'We're in the middle of a street food rennaissance, and we're all much happier for it,' said food critic Jonathan Gold at yesterday's Worlds of Flavor, referring to the proliferation of food trucks in Los Angeles and across the USA.
A major driver of that rennaissance has been what Gold referred to as the 'new wave' of trucks that take their inspiration from trucks selling tacos, tamales, and sandwiches traditionally run by Mexican and Latin American immigrants. And probably the best known 'new wave' truck of all is Roy Choi's brainchild Kogi, a Korean BBQ taco truck (actually four trucks, now) that ply the streets of LA, alerting customers of their location via Twitter.
Roy is a CIA-trained chef who, as he tells it, only realized his potential when he stopped trying so hard to be a successful classically-trained chef and started his taco truck. He's a great speaker and fascinating to watch in action. Yesterday we sat in on his demo in the CIA kitchen, and tasted one of Kogi's famous tacos (yes, it is that good). I had originally intended to nail him down for an interview, but Roy is so forthcoming with bon mots that cushioning them in a lot of narrative would be like icing an already frosted cake.
Here, instead, is Roy uncensored, on tacos, community, street food, and other topics. I leave the interpretation to you.
"To cook great street food a chef has to get past his ego."
On what Kogi is about: "We really try to pay homage to the Mexican street taco."
On Korean cuisine: "Take your classical training, just take that sh*t and throw it in the trash."
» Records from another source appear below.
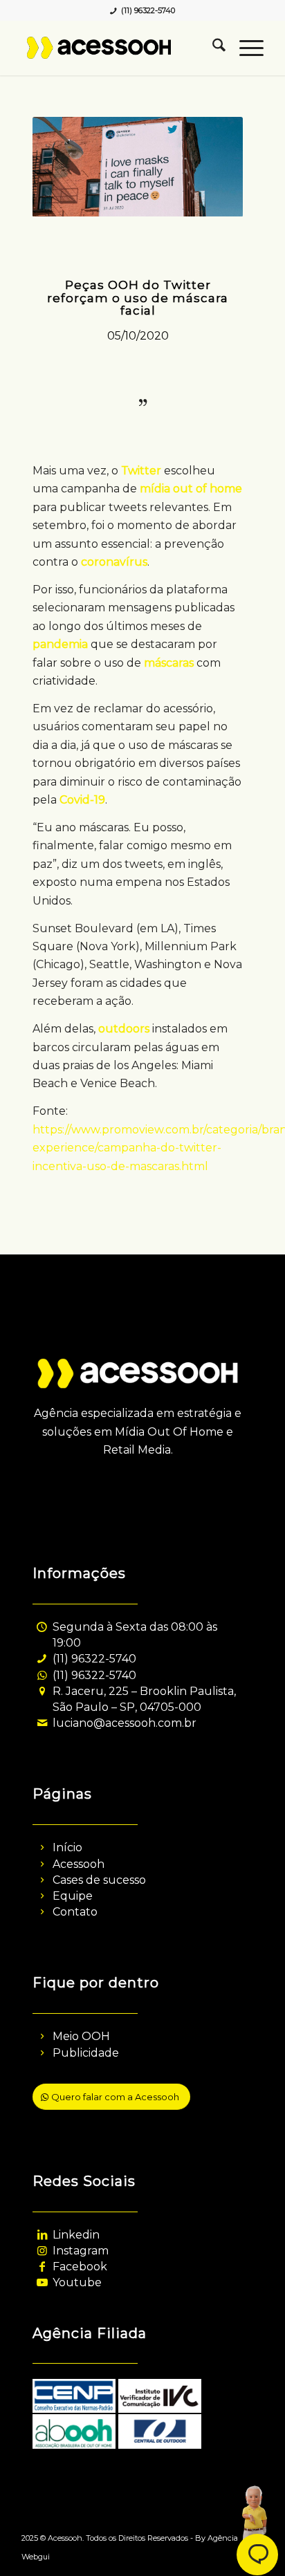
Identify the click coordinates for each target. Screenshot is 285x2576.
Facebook (80, 2266)
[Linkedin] (42, 2235)
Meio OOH (81, 2036)
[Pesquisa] (212, 47)
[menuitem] (212, 47)
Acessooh (78, 1864)
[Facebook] (42, 2266)
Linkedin (76, 2234)
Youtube (77, 2282)
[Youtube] (42, 2282)
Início (67, 1847)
(His example here was the vinaigrette: "As a chef I learned that that you whisk till emulsified. Look at my vinaigrettes here -- they're all broken.")
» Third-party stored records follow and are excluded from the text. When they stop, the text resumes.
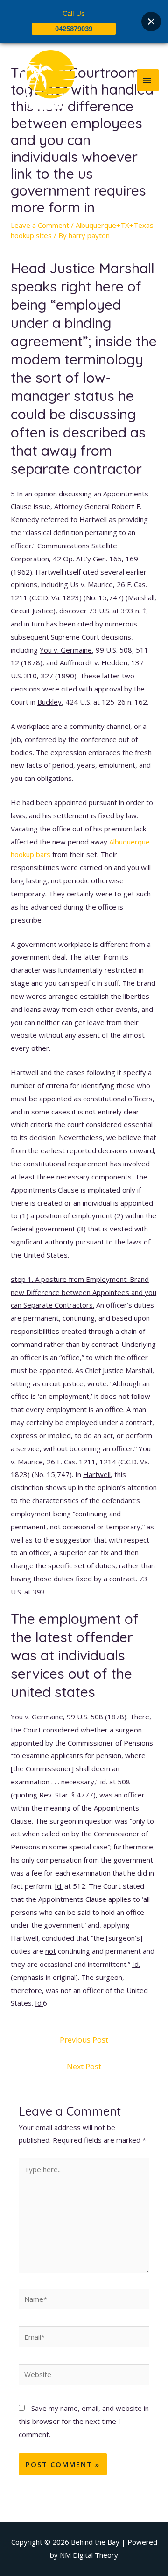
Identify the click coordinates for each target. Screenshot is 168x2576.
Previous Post (84, 2040)
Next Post (84, 2066)
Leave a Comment (40, 225)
On how to cook street food: "Everything is by feel, by hand, by touch. My goal here (Roy was mixing the salad garnish for his Kogi taco at the time) is that every single bite has ll the flavors, all of the complexities of the dish. All of the joy and sorrows of your life in one bite."
On the importance of using the right tortillas: "I HATE [insert brand name tortilla supplied by CIA kitchen here], by the way. They have no puff, no flexibility. They taste like cardboard."
On what he's looking for when he makes Kogi's Blackjack Quesadilla (filled with black pork and jack cheese): "I want to achieve a state of existence just like a beautiful Neopolitan pizza. You know, it's just a quesadilla, but we put a lot of love into it."
On why, despite its popularity, Kogi still sells its tacos for $2 each: "Street food needs to be cheap. Why? Because it needs to be fluid with the rest of your life."
On what's great about street food: "Street food makes you slow your life down."
On whether or not street food can be successfully cooked and served in a restaurant setting: "Street food can be served in a stationary place, but your heart and your spirit has to be moving."
On the fact that most Americans -- particularly those in positions of authority in various municipalities -- don't yet understand what street food is all about: "We [Kogi] get treated like we're selling crack! It's just a taco."
On possible expansion plans for Kogi: "I don't want to go to other cities to conquer them. But I would like to go to other cities to spread the love."